16?? - 1707
Richard Elborowe had a similar life to Lawrence Sheriff - but even more enigmatic. Richard was born in Rugby but the date is not known. His father, also Richard, was a leading member of the town. In 1662 the younger Richard was sent to London as an apprentice to a member of the Goldsmith's Company and became a freeman of the City of London in 1670. He appears to have been successful and left legacies to several London churches and hospitals.
It is about 1688, when his father died, that he returned to Rugby. He re-built his father's old house in Sheep Street, the Red Lion, and lived in some style. He became a trustee of Rugby School in 1698. In the year before he died he built a charity school for 30 children, boys and girls of 8-13 years old and 6 almshouses for widows, on land between High Street and Sheep Street.

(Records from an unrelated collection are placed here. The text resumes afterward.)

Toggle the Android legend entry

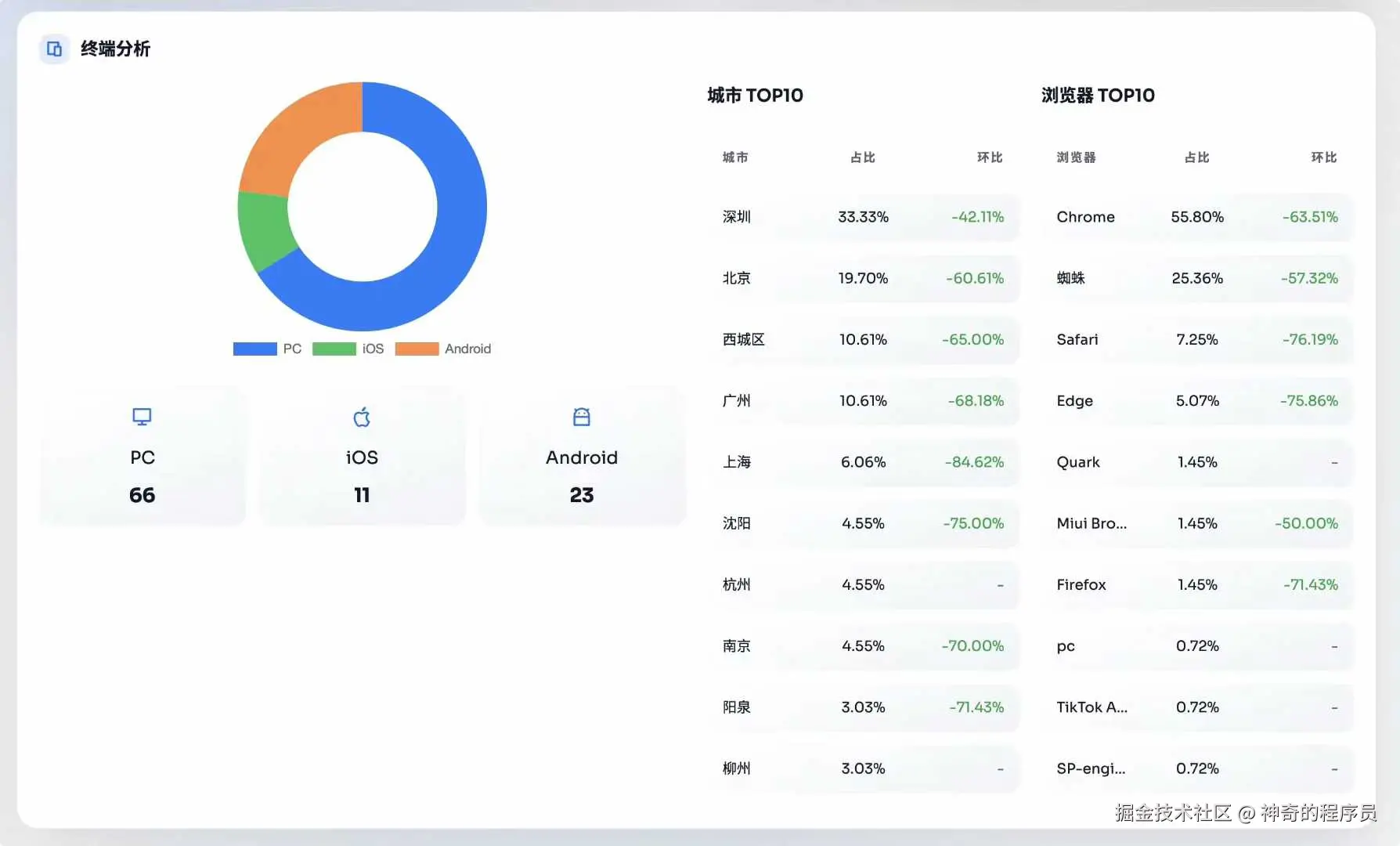[x=442, y=349]
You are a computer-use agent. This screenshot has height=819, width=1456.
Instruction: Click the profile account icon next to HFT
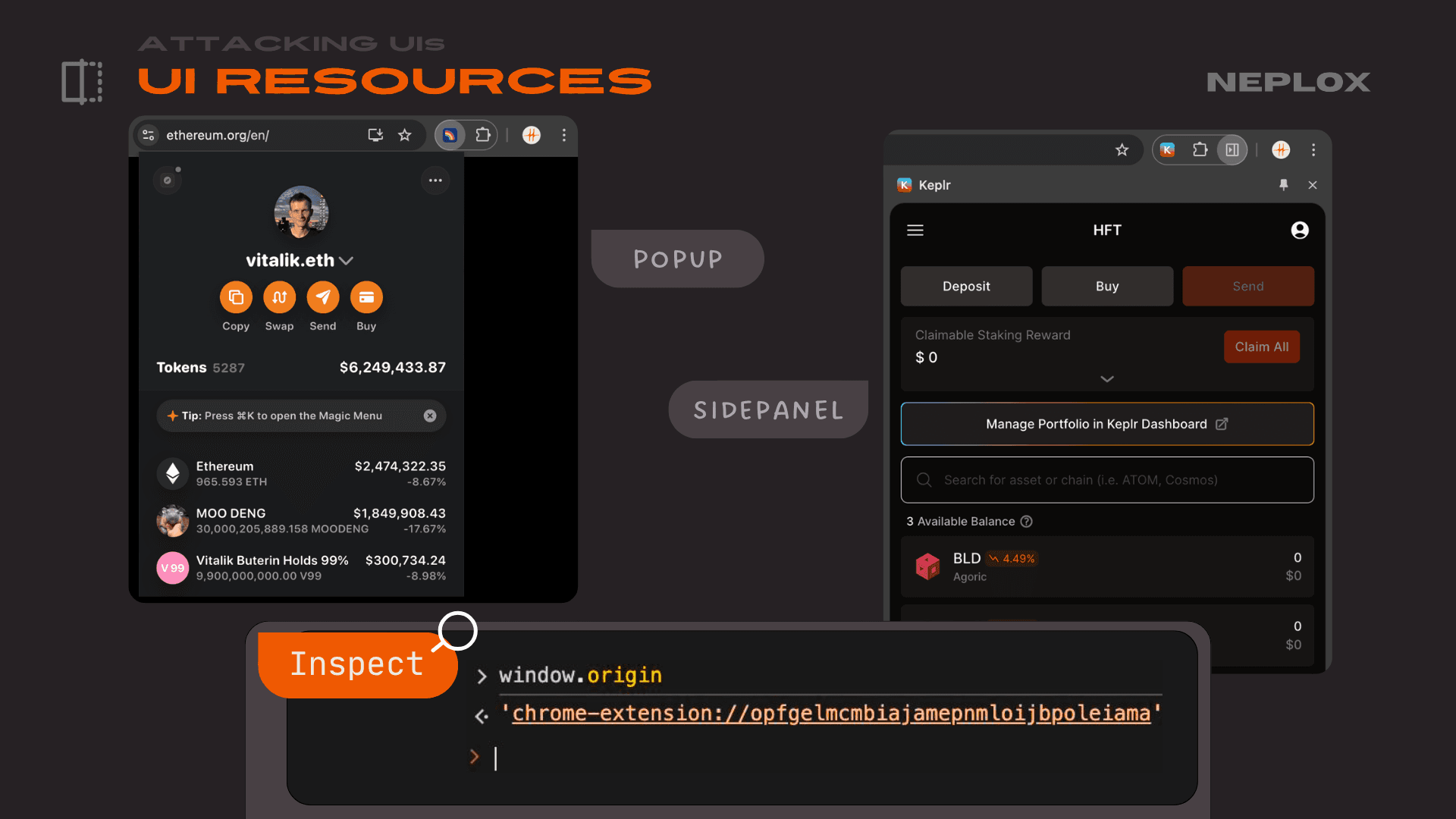(x=1300, y=230)
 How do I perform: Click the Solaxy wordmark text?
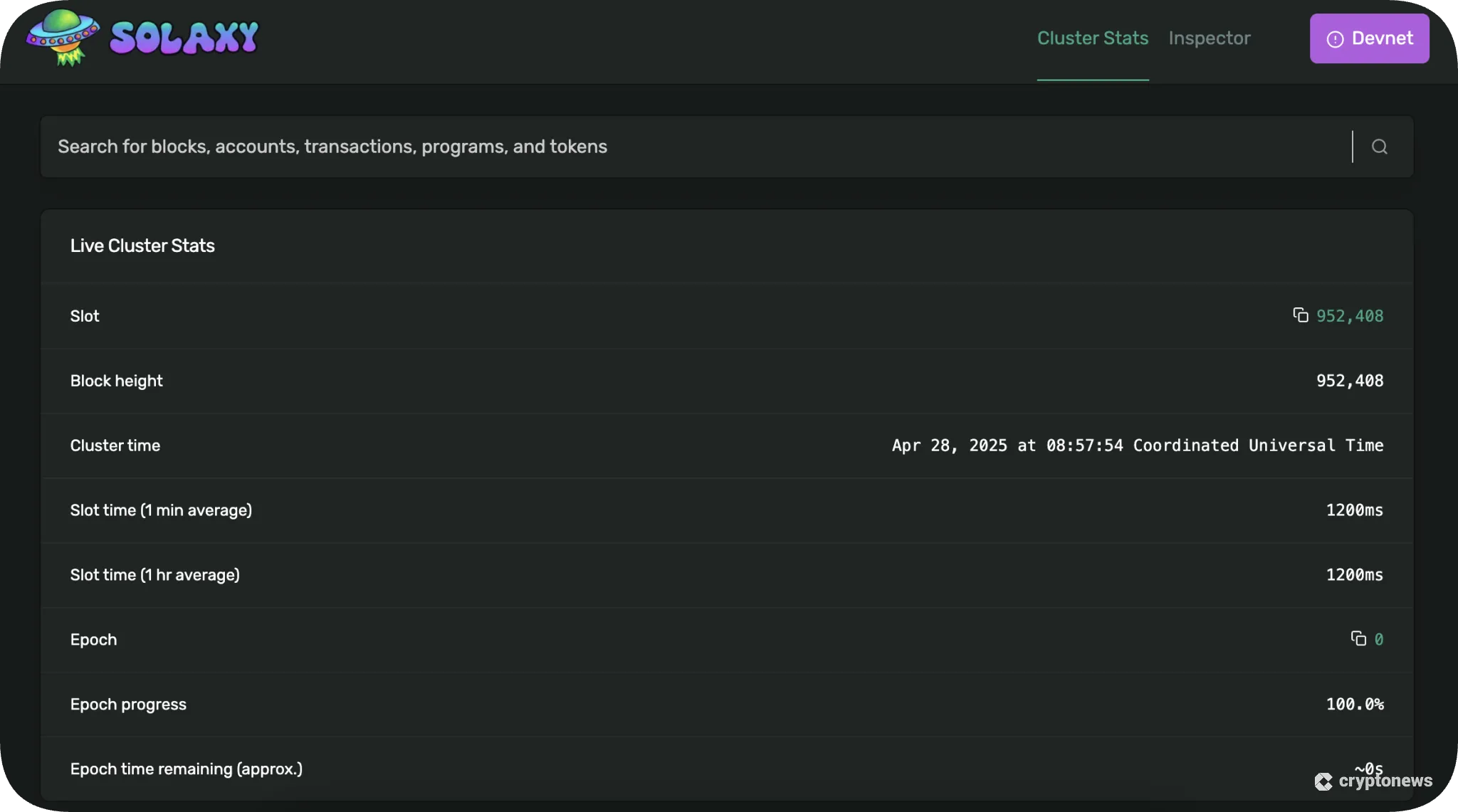coord(184,37)
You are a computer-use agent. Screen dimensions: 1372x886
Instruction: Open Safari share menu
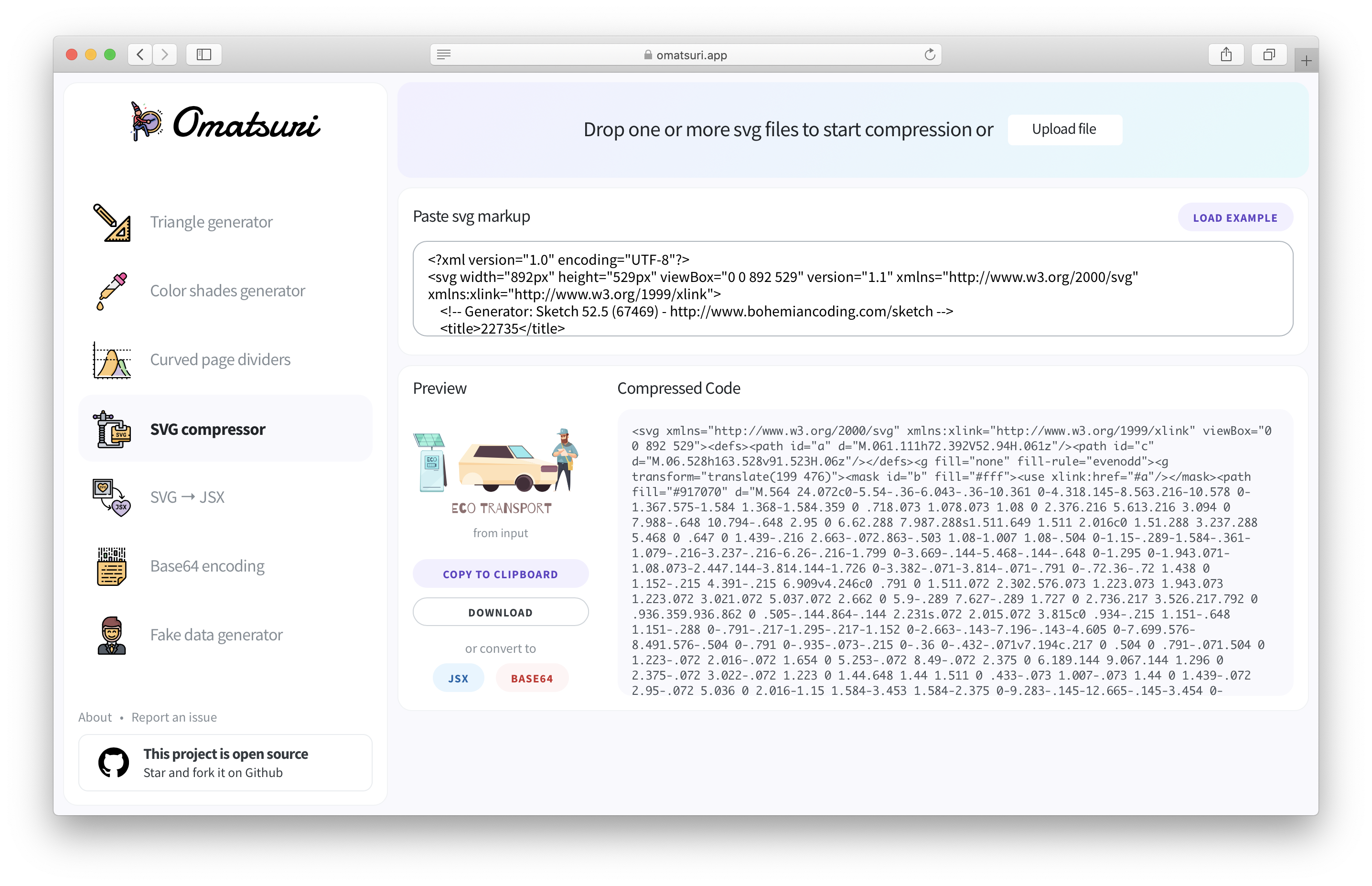coord(1226,54)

These were a valuable complement to the facilities of the Sheriff school and almshouses which were for boys and men only. His will endowed his charity with land and property in Newbold and Rugby.
In 1830 the school was absorbed into the National Schools Society. By 1856 the old buildings had become overcrowded and a new school was built in Hill Street and the Almshouses moved to St John Street, both west of Newbold Road. The school became a Church of England Primary School for Boys in 1937.
Richard junior died in 1707 and was buried in Rugby St Andrews churchyard on the 15th November.